Im großen und ganzen fällt die Bilanz eindeutig positiv aus: „Die Ergebnisse der NSO, wie wir sie global beurteilt haben, sind weitaus zufriedenstellender, als es bisher den Anschein hatte“, resümiert der Autor des Berichts an den Club of Rome, Bertrand Schneider. Allerdings schränkt er gleichzeitig auch ein, „daß - gemessen an der Zielgruppe von zwei Milliarden Bauern, um die es bei der weltweiten Entwicklung geht - die Zahl von hundert Millionen Dorfleuten als bisherige Nutznießer der Bewegung noch sehr bescheiden anmutet.“

Der Bericht endet mit der Auf forderung an die Regierungen in Nord und Süd, ihre staatlichen Entwicklungshilfestrategien angesichts ihres oftmaligen Scheiterns zu überdenken. Die Orientierung der Entwicklungspolitik an der Arbeit der Nichtstaatlichen Organisationen würde beiden Seiten helfen. Die NSO könnten eine umfangreichere Rolle einnehmen, wenn ihnen nur jenes Geld zur Verfügung gestellt wird, das jetzt noch von den Staaten in fruchtlose Entwicklungshilfe-Großprojekte gesteckt wird.

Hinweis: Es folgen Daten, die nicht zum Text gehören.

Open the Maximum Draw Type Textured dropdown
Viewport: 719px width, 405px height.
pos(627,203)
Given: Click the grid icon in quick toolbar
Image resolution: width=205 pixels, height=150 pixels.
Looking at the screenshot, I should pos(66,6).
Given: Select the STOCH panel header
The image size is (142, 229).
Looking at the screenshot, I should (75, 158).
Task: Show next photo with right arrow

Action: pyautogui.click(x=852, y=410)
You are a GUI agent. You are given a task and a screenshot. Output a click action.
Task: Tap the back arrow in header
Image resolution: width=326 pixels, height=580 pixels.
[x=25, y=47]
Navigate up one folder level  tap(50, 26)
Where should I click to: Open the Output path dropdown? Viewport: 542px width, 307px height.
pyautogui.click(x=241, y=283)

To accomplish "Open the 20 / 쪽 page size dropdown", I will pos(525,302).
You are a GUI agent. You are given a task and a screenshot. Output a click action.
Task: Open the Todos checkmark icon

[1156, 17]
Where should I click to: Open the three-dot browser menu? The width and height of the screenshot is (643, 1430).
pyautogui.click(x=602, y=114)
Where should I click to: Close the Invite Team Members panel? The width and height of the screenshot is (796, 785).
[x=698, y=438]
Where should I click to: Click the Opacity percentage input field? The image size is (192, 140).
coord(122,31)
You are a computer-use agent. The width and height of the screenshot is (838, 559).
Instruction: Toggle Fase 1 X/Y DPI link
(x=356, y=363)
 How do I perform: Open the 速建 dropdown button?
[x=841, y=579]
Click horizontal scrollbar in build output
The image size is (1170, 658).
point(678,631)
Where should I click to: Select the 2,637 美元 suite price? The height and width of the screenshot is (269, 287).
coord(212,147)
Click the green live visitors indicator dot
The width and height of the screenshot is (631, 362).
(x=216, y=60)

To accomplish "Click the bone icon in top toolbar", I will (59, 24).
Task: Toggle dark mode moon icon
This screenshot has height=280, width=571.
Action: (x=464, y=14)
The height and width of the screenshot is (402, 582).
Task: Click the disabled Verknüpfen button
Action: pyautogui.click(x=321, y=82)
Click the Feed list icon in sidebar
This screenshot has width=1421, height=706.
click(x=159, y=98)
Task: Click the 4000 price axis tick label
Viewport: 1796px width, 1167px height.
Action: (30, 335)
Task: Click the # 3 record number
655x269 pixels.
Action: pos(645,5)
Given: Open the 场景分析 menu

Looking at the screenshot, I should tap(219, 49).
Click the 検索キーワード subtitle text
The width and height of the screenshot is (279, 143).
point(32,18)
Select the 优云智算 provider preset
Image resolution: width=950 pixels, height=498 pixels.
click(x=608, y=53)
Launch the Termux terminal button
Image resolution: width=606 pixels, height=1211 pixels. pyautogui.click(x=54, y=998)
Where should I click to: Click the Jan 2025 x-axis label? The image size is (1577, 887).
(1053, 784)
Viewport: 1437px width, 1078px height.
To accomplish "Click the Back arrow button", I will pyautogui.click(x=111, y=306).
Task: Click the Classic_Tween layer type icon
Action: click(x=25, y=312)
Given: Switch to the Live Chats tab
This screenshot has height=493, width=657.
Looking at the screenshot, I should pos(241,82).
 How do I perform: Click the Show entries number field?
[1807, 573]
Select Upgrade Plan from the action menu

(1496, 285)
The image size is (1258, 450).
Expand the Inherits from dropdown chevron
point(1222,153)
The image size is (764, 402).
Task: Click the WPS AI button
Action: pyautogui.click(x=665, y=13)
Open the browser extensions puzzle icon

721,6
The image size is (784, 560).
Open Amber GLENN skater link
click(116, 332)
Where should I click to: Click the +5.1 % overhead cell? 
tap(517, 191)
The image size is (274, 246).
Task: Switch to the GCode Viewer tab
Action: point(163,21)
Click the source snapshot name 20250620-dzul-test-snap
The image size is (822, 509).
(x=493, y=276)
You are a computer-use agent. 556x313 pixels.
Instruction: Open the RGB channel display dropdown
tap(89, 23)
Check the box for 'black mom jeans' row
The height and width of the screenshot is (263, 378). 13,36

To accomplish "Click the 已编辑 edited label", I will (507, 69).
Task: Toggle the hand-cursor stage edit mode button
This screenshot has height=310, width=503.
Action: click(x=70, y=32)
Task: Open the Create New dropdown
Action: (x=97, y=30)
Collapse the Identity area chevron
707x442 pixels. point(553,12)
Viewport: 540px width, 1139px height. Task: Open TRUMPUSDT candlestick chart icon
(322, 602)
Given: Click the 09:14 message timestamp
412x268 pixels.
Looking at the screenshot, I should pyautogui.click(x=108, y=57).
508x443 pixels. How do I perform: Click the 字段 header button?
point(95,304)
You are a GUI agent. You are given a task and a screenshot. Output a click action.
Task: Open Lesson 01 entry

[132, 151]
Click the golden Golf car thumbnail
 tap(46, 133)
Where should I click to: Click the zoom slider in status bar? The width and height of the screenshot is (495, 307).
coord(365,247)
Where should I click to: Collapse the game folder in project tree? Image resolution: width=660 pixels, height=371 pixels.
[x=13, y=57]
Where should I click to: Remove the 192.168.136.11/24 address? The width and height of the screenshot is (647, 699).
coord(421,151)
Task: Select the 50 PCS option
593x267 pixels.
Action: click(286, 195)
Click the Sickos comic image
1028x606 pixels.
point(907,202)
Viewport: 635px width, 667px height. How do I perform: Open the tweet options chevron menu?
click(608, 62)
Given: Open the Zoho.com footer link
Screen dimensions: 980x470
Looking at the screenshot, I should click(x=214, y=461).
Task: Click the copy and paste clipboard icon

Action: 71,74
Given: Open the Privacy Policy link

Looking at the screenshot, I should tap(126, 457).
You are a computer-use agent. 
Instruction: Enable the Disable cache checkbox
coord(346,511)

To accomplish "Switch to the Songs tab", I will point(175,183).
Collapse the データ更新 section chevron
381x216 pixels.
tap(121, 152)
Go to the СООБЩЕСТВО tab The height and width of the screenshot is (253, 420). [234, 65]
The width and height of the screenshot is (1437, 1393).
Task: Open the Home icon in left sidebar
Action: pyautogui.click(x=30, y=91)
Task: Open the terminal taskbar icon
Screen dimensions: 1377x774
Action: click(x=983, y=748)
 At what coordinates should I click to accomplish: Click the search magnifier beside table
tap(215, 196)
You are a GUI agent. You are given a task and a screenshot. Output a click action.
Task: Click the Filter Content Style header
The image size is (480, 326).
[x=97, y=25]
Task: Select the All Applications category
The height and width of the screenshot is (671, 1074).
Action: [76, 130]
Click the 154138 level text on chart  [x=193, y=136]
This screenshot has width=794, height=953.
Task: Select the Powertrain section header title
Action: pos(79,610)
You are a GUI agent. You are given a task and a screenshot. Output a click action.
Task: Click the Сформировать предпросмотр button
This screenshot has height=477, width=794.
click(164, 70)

Die Zeit drängt. Wenn es uns nicht noch in diesem Jahrtausend gelingt, die Kluft zwischen Nord und Süd zu überbrücken, bleibt — so die düstere Vision des Club of Rome — den Barfüßigen nur noch > der Umsturz der Weltordnung mit Gewalt. Die Revolution der Barfüßigen würde dann in einem globalen Krieg enden.